Opinião | 01-10-2021 07:00

Vamos lá pensar um bocadinho

Amartya Sen, no seu livro "A Ideia de Justiça", através da parábola das "Três crianças e uma flauta", ajuda-nos a perceber como é possível coexistirem diferentes soluções justas para o mesmo problema.

Amartya Sen, vencedor do prémio Nobel da Economia, no seu livro "A Ideia de Justiça", através da parábola das "Três crianças e uma flauta", ajuda-nos a perceber como é possível coexistirem diferentes soluções justas para o mesmo problema que, inclusivamente, rivalizam entre si, sem que se possa colocar em causa a imparcialidade de quem as defende.
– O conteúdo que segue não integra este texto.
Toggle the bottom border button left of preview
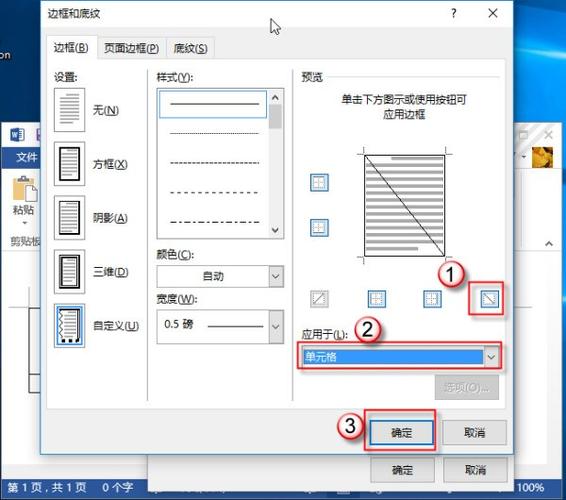The width and height of the screenshot is (566, 500). (319, 228)
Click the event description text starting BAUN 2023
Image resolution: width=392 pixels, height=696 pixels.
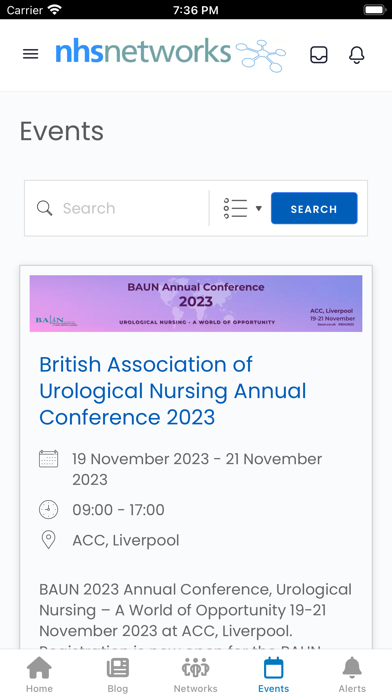coord(195,616)
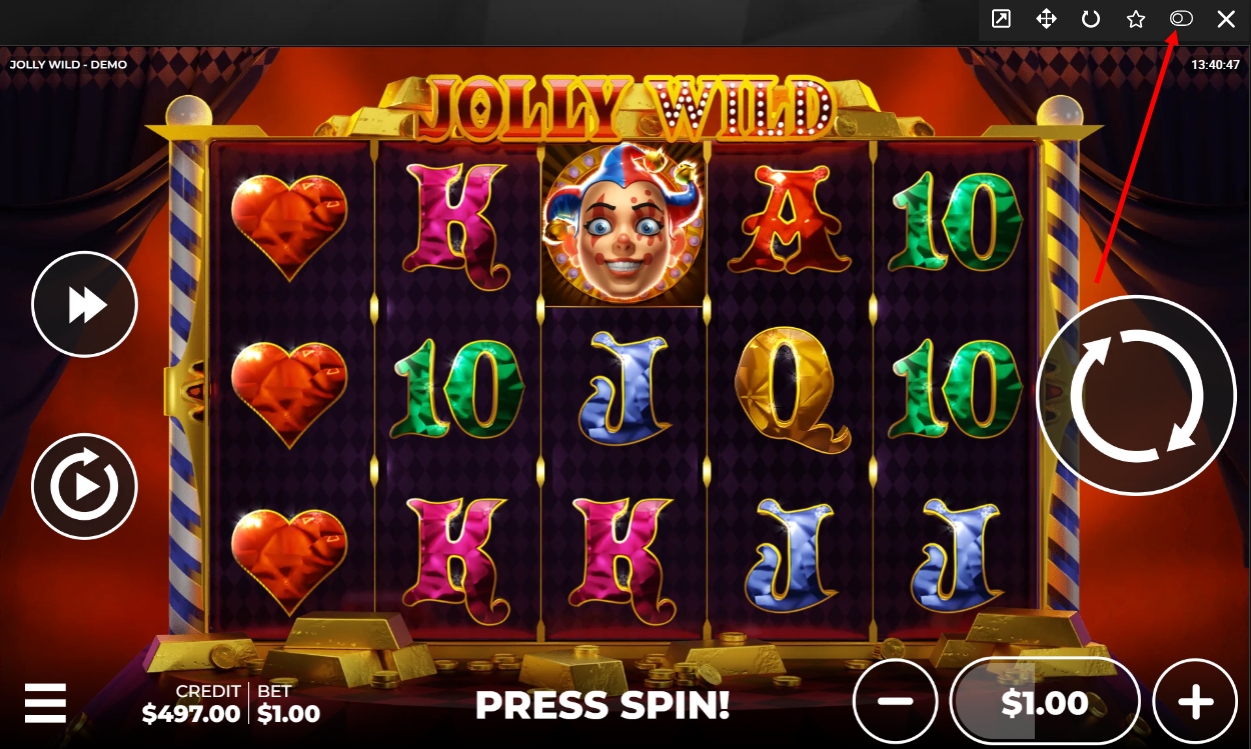Enable turbo mode with the fast-forward icon
Image resolution: width=1251 pixels, height=749 pixels.
[x=85, y=304]
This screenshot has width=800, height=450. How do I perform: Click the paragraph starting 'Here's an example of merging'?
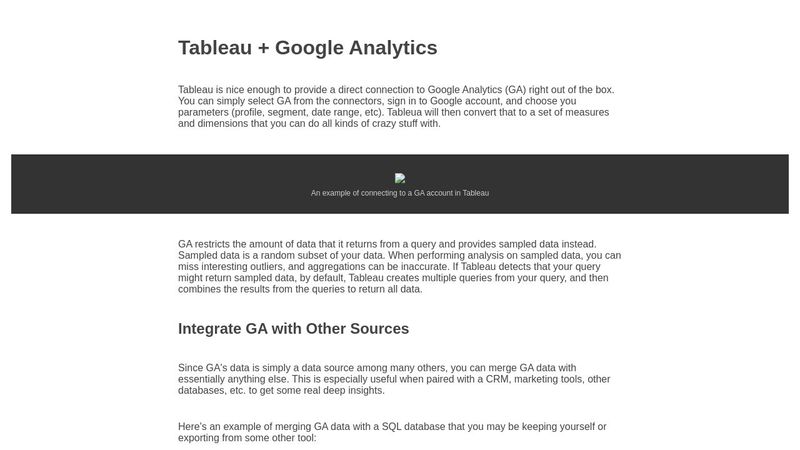pos(392,432)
Imagine o leitor que existem três crianças, o José, o Manuel e o António que querem a mesma flauta e que caberá ao leitor a decisão.

Segundo o José, deveria ser ele a ficar com a flauta porque é o único que sabe tocar flauta. Sem ouvir os outros dois, parece, logo à partida, ser esta solução mais justa.

Por sua vez, o Manuel considera que a flauta deveria ficar para ele porque é o único dos três que é pobre e não tem qualquer brinquedo, sendo este o único brinquedo de que disporia para poder brincar, ao contrário dos outros. Colocada a questão desta forma, também parece ser esta uma solução igualmente justa.

Finalmente, defende o António que deveria ser ele a ficar com a flauta porque foi ele que a construiu, tendo levado vários meses a trabalhar, com as suas próprias mãos, para conseguir construir a flauta. Ou seja, analisando as três razões, chegamos forçosamente à conclusão que todas elas são defensáveis e igualmente justas, sendo muito difícil a decisão para uma pessoa imparcial e que queira ser justa.

É precisamente aqui, no momento da decisão, que entra a perspectiva ideológica. O Manuel teria certamente o apoio daqueles que defendem a redução do fosso entre ricos e pobres (os igualitaristas económicos). Por sua vez, o António obteria o apoio dos libertários (sejam os liberais, sejam os socialistas que defendem o princípio "a cada um segundo o seu trabalho"). Finalmente, o José receberia certamente o apoio dos utilitaristas que valorizariam o facto de ser o único que sabia tocar flauta.

É precisamente porque os recursos são escassos que se têm de tomar opções políticas relativamente à forma como são distribuídos.

E há várias formas igualmente justas de os distribuir. É aqui que entra a componente ideológica. Um socialista, um liberal ou um comunista não os distribuem da mesma maneira, na medida em que valorizam de forma diferente os resultados que pretendem alcançar.